Database Open Access

VE-CAM-S: Visual EEG-Based Grading of Delirium Severity and Associations with Clinical Outcomes

Ryan Tesh Haoqi Sun Jin Jing Mike Westmeijer Anudeepthi Neelagiri Subapriya Rajan Parimala Velpula Krishnamurthy Pooja Sikka Syed Quadri Michael Leone Luis Paixao Ezhil Panneerselvam Christine Eckhardt Aaron F Struck Peter Kaplan Oluwaseun Akeju Daniel Jones Eyal Kimchi M Brandon Westover

Published: Jan. 5, 2024. Version: 1.0


When using this resource, please cite: (show more options)
Tesh, R., Sun, H., Jing, J., Westmeijer, M., Neelagiri, A., Rajan, S., Velpula Krishnamurthy, P., Sikka, P., Quadri, S., Leone, M., Paixao, L., Panneerselvam, E., Eckhardt, C., Struck, A. F., Kaplan, P., Akeju, O., Jones, D., Kimchi, E., & Westover, M. B. (2024). VE-CAM-S: Visual EEG-Based Grading of Delirium Severity and Associations with Clinical Outcomes (version 1.0). Brain Data Science Platform. https://doi.org/10.60508/jfpq-mj80.

Additionally, please cite the original publication:

Tesh RA, Sun H, Jing J, Westmeijer M, Neelagiri A, Rajan S, Krishnamurthy PV, Sikka P, Quadri SA, Leone MJ, Paixao L, Panneerselvam E, Eckhardt C, Struck AF, Kaplan PW, Akeju O, Jones D, Kimchi EY, Westover MB. VE-CAM-S: Visual EEG-Based Grading of Delirium Severity and Associations With Clinical Outcomes. Crit Care Explor. 2022 Jan 18;4(1):e0611. doi: 10.1097/CCE.0000000000000611. PMID: 35072078; PMCID: PMC8769081.

Abstract

This is a dataset and code to accompany a published prospective, observational cohort study, which used machine learning to develop the Visual EEG Confusion Assessment Method Severity (VE-CAM-S). VE-CAM-S is a physiological grading scale that quantifies the severity of delirium or coma secondary to acute encephalopathy. VE-CAM-S scores are well calibrated with the severity of delirium symptoms and coma and are associated with clinical outcomes, including in-hospital and 3-month mortality and functional disability at hospital discharge.


Background

Delirium is an acute neuropsychiatric syndrome characterized by a disturbance of attention and awareness. Even though more than 20% of hospitalized older adults experience delirium, delirium is often missed by healthcare professionals because of its variable presentation. 

Delirium is a manifestation of underlying acute encephalopathy and exists on a continuum between subsyndromal delirium and coma. Within this spectrum, the severity of delirium symptoms is associated with increased mortality, longer hospital stays, and cognitive and functional deterioration. 

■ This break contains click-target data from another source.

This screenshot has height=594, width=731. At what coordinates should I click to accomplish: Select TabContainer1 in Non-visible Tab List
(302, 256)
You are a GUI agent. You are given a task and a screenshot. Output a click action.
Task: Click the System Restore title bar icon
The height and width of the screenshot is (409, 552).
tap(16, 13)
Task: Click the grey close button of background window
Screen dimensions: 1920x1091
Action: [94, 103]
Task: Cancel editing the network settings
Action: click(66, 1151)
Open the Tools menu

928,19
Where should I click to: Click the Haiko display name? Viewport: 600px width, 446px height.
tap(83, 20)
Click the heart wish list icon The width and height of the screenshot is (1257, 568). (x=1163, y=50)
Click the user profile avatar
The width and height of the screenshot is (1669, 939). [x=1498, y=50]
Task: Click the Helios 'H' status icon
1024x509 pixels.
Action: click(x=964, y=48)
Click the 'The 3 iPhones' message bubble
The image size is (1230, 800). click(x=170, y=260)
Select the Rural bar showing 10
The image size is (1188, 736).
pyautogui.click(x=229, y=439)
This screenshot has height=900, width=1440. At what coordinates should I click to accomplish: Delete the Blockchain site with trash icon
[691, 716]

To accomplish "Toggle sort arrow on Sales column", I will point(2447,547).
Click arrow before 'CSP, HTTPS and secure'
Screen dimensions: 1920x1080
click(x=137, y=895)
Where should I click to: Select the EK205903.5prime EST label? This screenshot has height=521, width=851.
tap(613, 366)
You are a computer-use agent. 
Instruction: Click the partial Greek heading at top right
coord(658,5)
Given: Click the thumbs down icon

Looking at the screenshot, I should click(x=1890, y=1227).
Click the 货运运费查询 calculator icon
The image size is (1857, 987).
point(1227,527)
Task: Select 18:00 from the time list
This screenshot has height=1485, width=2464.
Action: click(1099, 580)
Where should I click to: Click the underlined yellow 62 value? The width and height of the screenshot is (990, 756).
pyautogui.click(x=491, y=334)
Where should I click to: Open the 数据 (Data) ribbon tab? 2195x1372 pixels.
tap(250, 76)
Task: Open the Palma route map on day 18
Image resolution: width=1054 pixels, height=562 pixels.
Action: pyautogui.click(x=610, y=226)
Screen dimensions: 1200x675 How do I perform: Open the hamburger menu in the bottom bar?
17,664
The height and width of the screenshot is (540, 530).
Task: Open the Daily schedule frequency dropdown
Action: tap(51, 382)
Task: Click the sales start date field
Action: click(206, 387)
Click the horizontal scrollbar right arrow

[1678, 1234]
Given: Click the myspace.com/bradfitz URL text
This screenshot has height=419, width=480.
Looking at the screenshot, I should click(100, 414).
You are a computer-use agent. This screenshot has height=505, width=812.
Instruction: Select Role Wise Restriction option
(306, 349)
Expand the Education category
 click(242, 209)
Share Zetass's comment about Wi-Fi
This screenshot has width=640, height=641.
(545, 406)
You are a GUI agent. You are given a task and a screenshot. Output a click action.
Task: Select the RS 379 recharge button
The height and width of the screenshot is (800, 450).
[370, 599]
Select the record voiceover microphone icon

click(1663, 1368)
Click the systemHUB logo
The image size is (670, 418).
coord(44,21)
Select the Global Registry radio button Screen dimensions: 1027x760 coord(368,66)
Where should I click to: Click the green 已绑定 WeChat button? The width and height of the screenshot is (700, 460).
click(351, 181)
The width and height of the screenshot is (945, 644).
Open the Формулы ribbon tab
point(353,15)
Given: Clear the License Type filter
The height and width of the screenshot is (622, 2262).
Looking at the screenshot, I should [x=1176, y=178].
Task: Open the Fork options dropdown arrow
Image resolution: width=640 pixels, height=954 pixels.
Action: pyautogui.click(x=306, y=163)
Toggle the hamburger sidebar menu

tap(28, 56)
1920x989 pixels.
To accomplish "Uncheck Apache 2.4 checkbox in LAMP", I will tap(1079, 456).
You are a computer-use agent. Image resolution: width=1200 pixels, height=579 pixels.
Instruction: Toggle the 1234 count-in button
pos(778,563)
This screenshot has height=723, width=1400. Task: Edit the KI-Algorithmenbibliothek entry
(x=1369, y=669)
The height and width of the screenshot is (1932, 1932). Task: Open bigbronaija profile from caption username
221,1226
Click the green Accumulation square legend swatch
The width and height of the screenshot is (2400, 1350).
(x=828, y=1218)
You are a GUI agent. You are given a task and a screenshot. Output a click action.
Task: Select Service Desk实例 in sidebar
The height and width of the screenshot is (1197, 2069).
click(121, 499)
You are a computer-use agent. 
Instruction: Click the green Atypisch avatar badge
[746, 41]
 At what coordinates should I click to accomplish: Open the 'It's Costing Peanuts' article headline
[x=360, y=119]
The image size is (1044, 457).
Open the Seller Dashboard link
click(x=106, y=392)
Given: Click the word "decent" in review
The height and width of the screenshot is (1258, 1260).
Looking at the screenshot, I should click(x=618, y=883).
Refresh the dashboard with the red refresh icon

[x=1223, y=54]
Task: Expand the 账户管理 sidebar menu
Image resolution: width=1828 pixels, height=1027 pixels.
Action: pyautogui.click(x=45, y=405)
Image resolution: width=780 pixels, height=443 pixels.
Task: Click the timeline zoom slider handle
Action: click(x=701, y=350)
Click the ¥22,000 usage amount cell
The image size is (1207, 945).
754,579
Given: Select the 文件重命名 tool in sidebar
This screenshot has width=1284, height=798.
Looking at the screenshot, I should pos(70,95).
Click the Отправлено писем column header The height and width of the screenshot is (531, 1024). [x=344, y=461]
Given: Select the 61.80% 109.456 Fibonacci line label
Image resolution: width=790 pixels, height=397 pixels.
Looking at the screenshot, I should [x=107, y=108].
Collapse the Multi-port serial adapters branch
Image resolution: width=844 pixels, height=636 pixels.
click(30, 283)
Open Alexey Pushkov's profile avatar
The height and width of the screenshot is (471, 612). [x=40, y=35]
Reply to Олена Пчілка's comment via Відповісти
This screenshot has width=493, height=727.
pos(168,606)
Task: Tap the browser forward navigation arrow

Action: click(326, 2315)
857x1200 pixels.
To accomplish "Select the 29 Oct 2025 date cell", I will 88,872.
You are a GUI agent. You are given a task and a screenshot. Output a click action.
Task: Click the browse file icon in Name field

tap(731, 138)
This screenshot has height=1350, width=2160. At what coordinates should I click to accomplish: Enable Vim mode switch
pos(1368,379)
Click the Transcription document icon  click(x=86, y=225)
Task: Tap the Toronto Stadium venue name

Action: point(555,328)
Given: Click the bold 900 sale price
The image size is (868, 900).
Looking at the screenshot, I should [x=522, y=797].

While clinical tools have been developed to standardize delirium evaluation, even validated delirium severity scales such as the CAM-S are subjective and can be subject to inter-rater variability. Additionally, these scales often create inflexible distinctions between patients whose clinical manifestation of an underlying acute encephalopathy in a given moment is more consistent with delirium, a syndrome of impaired attention and awareness with clear diagnostic criteria, or coma, a syndrome primarily operationalized using decreased responsiveness to environmental stimuli in clinical scales. However, both delirium and coma are potential manifestations of the same acute encephalopathies and patients can fluctuate between these states. A physiologically measure of the full breadth of manifestations of acute encephalopathy, uniting delirium and coma, could overcome challenges to monitoring patients with acute encephalopathy and potentially could provide important prognostic information. 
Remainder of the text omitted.